For some reason, this police report made me very uncomfortable. Even though I was not asked the question, every time it was asked, I answered internally, “I don’t want to see the police report!” Now, as I listened to the retired professor, and when his physical representation caused the Vitruvian Man to flash into my thoughts, I saw another graphic depiction. It was the outline of a man’s body in a police report from 1986. It has been over 30 years since I saw that image and today was the first time in all those years that I remembered it. Arms and legs spread outward on the page, both front and back of the body were marked where wounds had been inflicted; so many, in fact, that the report indicated wounds within wounds. It was a savage killing and an image that I have, understandably, suppressed, along with so many other things that I saw and heard and witnessed during the horrifying days surrounding that death, not the least of which was the police report.

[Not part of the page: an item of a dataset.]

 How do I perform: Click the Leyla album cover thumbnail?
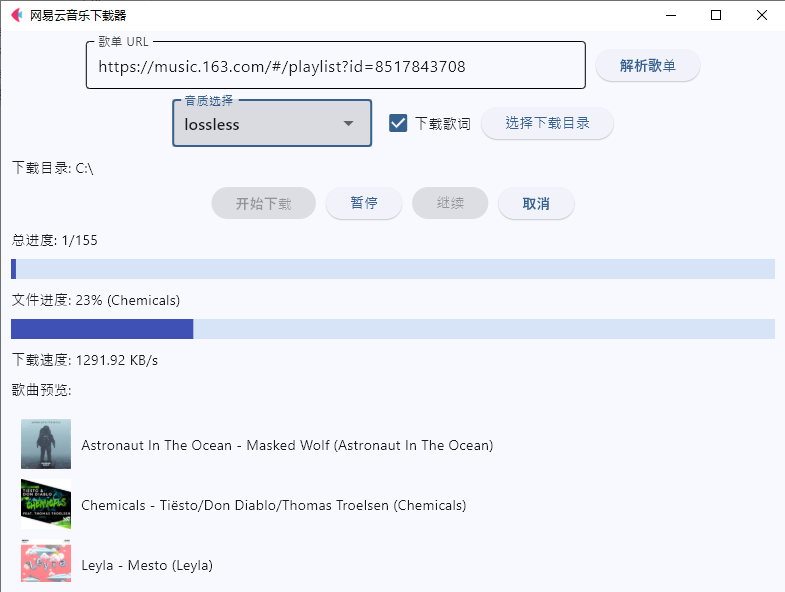(46, 561)
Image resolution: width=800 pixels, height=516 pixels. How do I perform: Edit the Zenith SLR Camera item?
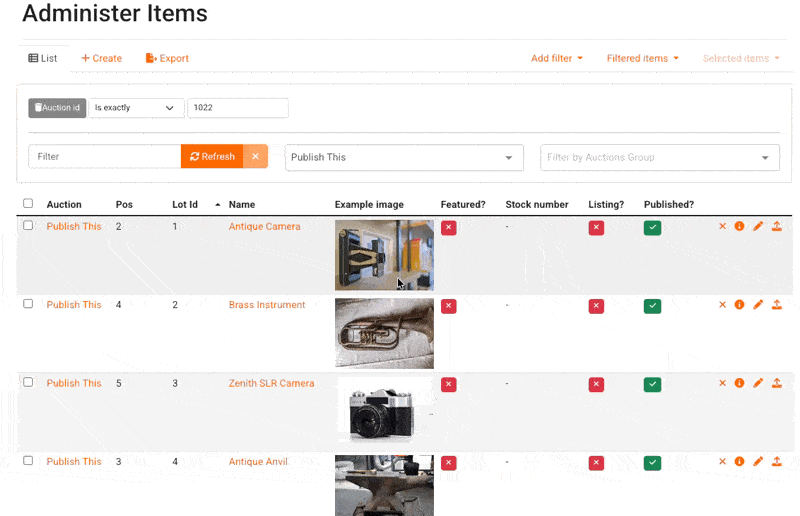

Suddenly, not being picked for this jury was taking a back seat to a more important goal: just getting through this day.
Which I did. And, gratefully, I neither had to explain myself to the judge or legal teams, nor was I picked to serve on the jury.
It felt good to walk the half mile back to the parking garage, rather than take the shuttle bus. I let the cold wind whip around my face. I whispered his name and allowed a tear to roll down my face. The gift of 30 years passage of time was that I found more than a small measure of self-confidence to face this moment alone, with nothing but my own internal resources to rely on for strength. As I walked, I remembered that image in the police report and understood the deeper reality – that it was a map of my own emotional wounds, still there whenever I look; never too far out of mind even if I never do. I can trace every broken place in my life, every emotional scar, every loss, every failure, every regret. Some are wounds within wounds. They are all there, below the surface, because they were once a part of my life. Some of them still hurt. But, not one or all singly or in total makes up the entirety of who I am.
Perhaps we never completely heal, but we are not static beings; we do learn and grow, and I believe our wounds help shape who we are and become, for better or worse. We can use them to ignite a desire to offer a hand to someone who might need it; to help prevent something horrible from happening by showing a different way, showing that we care; to not just hear – but to listen to what someone might be saying; to tell the people we love that we love them. This is the process of living. Trust the process.